How We Lost the Nation-State

I’m not sure how far back it goes. Certainly the Vatican was one of the early players in exerting control over rulers of nations. And then came the financiers like the Medici family. And then the whole Jekyll Island situation.

Once small groups or individuals gain control of the money, they have powerful leverage over how rulers rule. And when someone has that much power, rulers aren’t really ruling anything anymore. They’re simply carrying out marching orders.

Eisenhower warned against the dangers of the military-industrial complex. Then corporations started gaining more and more power. Technology and platforms started gaining even more power. And now, in the pyramid of control, presidents and kings and popes have increasingly low standing in that power and control hierarchy.

Let’s look closer.

Power has always had a way of concentrating. And it rarely stays where we think it is. Over time, things shifted and finance got bigger. More complex. More centralized. And once you influence the money… you influence the decisions. You influence everything. Leaders don’t have to be told what to do if the cost of doing otherwise is obvious.

Then came scale.

Industry grew. Corporations spread across borders. Supply chains stretched out across the world. At some point, the biggest companies stopped feeling like companies and started feeling like systems. Maybe it started with the East India Company or the West India Company. But wherever it started, corporations quickly learned how to exert power over rulers.

And with that came a different kind of power. Not elected. Not always visible. But very real indeed.

By the time Eisenhower warned about the military-industrial complex, it wasn’t some distant threat. It was already there. Already forming. Defense. Industry. Policy. All starting to overlap. And once something like that takes hold, it doesn’t unwind easily.

Then things sped up. Corporations got bigger. Finance got more abstract. And then technology showed up and changed the game again.
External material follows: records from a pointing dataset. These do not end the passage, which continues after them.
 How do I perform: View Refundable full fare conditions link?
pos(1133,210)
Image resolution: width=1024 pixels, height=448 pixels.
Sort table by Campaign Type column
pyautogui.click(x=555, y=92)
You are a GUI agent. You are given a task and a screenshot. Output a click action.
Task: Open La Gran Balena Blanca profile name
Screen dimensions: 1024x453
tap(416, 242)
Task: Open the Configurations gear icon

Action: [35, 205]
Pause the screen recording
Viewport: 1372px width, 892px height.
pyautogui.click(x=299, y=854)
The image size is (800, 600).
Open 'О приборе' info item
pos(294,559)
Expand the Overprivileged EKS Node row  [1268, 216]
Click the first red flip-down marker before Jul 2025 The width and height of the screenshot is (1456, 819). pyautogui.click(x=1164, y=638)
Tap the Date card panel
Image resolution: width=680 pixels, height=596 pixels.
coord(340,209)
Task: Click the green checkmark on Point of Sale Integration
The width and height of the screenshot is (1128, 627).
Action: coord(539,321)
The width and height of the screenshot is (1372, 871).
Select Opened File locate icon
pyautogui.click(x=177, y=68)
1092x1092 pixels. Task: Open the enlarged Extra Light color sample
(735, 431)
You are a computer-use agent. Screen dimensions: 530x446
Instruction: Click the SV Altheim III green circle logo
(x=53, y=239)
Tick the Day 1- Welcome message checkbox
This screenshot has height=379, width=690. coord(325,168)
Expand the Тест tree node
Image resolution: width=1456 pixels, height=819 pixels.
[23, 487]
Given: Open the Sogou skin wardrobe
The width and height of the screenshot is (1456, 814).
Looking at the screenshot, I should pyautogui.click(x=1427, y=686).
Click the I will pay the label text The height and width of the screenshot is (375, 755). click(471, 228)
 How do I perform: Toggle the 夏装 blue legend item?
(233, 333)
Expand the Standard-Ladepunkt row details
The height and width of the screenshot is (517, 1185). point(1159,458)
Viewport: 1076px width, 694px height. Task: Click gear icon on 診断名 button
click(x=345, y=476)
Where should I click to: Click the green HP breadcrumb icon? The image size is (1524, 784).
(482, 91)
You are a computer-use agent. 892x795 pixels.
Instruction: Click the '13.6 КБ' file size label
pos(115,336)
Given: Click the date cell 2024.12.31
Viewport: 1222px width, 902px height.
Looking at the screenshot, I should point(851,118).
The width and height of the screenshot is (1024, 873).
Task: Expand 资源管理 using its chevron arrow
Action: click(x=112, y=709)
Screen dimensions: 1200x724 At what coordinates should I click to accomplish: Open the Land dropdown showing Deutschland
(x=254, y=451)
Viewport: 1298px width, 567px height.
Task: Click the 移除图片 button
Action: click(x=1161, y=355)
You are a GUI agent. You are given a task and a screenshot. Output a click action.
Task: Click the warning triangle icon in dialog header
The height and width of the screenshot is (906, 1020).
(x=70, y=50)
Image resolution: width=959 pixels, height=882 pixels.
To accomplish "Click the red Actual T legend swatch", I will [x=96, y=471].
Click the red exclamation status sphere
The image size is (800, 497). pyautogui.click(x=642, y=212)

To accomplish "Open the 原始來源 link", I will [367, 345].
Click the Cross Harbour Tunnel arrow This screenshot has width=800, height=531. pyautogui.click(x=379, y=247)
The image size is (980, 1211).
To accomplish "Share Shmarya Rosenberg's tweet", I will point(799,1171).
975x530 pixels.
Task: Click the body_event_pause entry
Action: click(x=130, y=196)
Now it’s not just money or policy. It’s information. Attention. Behavior. And that might be the most powerful layer yet.

So where does that leave the nation-state?

Still here. Still visible. With their flags and elections and militaries. But is that where the real decisions are being made? Or are those decisions shaped somewhere upstream — and what we see is just the final version? Because if finance, institutions, corporations, and platforms are setting the boundaries, then leadership starts to look very different.

Which leads to a more philosophical idea: The nation-state never really collapsed… it just got crowded out? Not replaced. Not overthrown. Just surrounded. Layer by layer. Until it became one player among many. Still important. Just not what it used to be.

Maybe the old idea of nation-states is gone forever. Maybe the shape of power will continue to evolve. But for now, the power structure no longer seems to be a linear line of authority, but rather more like a pile of basketballs held within some invisible set of constraints. The gravity of power struggles pulling them down onto each other… each ball trying to find its resting place. All the while, new balls keep getting added to the top of the pile.

And those of us at the bottom? We just keep getting pressed down harder and harder until eventually… we start popping from the pressure.